Wednesday, 12 February 2025

Why understanding what has happened at the ALC is important


To fear the worst oft cures the worse

Troilus & Cressida Act three, Scene two

 

Along with my co-author Bill Gray, a former senior Commonwealth public servant with extraordinary experience across the Northern Australia and Canberra, I recently penned a short article focussed on the importance of regulatory oversight of the Anindilyakwa Land Council in particular, and by implication, all statutory entities in general.

Published in The Mandarin, with the title  Minister McCarthy and oversight of the Anindilyakwa Land Council  (link here), the article is available for open access once readers create an account.

I wont try to summarise the article here, but instead will make a couple of more general points.

First, robust and proactive regulation is important in establishing and maintaining high quality organisations, whether in the public or private sectors. The ongoing quality of statutory corporations is particularly important because they are invariably established for public purposes and thus are intended to pursue and contribute to the public interest.

Second, over recent decades there has been a general trend towards the overt politicisation of the public service. I do not mean partisan politicisation but instead refer to the co-option of the public service to supporting the Executive arm of government in its ongoing efforts to dominate the legislative arm, that is, the Parliament. Ministers are theoretically responsible to Parliament, but in fact in recent decades it has become apparent that the tables have turned, and in practice it is Parliament that is in most respects subservient to the Executive.

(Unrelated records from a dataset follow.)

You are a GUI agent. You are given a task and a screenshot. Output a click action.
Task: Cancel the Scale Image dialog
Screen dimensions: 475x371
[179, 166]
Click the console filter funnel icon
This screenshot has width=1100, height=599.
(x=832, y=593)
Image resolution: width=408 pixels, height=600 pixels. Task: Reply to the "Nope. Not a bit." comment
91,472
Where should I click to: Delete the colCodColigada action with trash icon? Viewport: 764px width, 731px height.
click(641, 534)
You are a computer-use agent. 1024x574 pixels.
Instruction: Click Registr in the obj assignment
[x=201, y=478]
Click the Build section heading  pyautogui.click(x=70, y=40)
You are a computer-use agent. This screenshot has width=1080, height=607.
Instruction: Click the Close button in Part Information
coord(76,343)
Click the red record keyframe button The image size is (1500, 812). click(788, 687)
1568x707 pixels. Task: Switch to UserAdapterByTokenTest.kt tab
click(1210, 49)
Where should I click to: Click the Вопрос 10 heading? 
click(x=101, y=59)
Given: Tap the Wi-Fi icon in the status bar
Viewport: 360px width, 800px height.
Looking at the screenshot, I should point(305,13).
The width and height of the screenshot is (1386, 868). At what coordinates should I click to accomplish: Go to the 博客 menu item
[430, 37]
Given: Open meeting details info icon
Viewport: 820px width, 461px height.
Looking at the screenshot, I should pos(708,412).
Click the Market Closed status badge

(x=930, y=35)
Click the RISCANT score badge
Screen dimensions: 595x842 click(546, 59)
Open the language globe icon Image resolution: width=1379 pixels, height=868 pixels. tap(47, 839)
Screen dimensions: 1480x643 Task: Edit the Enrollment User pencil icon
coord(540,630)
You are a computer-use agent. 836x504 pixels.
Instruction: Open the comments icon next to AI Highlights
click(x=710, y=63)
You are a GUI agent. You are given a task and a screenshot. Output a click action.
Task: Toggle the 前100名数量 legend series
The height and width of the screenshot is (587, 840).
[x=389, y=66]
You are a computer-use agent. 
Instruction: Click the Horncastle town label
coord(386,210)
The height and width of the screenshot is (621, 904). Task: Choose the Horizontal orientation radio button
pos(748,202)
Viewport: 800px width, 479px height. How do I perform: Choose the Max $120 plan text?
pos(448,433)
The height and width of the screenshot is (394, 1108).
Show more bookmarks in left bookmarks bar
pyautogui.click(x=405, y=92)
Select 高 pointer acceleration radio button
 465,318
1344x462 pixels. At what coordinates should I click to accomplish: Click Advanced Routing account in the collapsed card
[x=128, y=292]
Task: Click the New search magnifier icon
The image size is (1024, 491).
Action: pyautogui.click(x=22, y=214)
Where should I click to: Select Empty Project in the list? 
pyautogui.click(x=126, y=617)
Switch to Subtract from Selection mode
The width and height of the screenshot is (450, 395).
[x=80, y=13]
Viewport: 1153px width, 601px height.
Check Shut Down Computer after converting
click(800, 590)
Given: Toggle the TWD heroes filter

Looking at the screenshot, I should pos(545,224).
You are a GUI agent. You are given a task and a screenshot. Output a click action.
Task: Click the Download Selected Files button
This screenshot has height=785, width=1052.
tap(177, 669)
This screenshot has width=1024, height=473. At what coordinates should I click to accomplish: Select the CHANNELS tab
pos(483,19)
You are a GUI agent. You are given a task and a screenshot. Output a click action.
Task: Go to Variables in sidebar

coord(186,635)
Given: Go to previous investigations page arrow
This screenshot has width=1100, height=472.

This leads to a situation where Ministers no longer feel obliged to maintain standards of accountability and deference to the law that constitutional theory requires. In these circumstances, regulatory oversight is made subservient to politics, and over time the quality of institutions degrades.

Third, I suspect that in the Indigenous policy domain, there is a reluctance by many public servants to be seen to be critical of Indigenous organisations or officeholders. Such reluctance may be exacerbated when the Minister that public servants are reporting to and supporting happens to be Indigenous. My own view is that it remains important for office holders in statutory corporations to be held to high and rigorous standards of accountability whatever their background. Not only is it paternalistic to adopt lesser standards, but for the reasons outlined above, high quality regulation creates the preconditions for high quality service delivery.

I have focussed on these issues to explain why it is that I have spent so much time and effort in analysing and understanding what has been happening on Groote in this Blog and elsewhere. The issues involved are of much wider significance than the possible shortcomings of a single statutory corporation on a remote Island off the northern Australian coast. The fact that the mainstream institutions designed to hold public sector institutions to account are not working effectively is the real issue.

The reforms required to reverse these developments are structural and systemic. Without close and detailed analysis of public sector developments in locations such as Groote Eylandt, (or in policy realms such as Robodebt), the task of devising the necessary reform agendas, and finding the political coalitions necessary to advance those reform agendas becomes impossible.

This is why the issues on Groote Eylandt are so important. It is also why it is essential that there be a comprehensive and independent forensic audit of the activities of the ALC and its associated CATSI corporations in receipt of royalty equivalent payments. I recommend readers have a look at the Mandarin article with these more general points in mind.

 

12 February 2025

1 comment:

  1. Thanks Mike. Relevant across many different places and scales.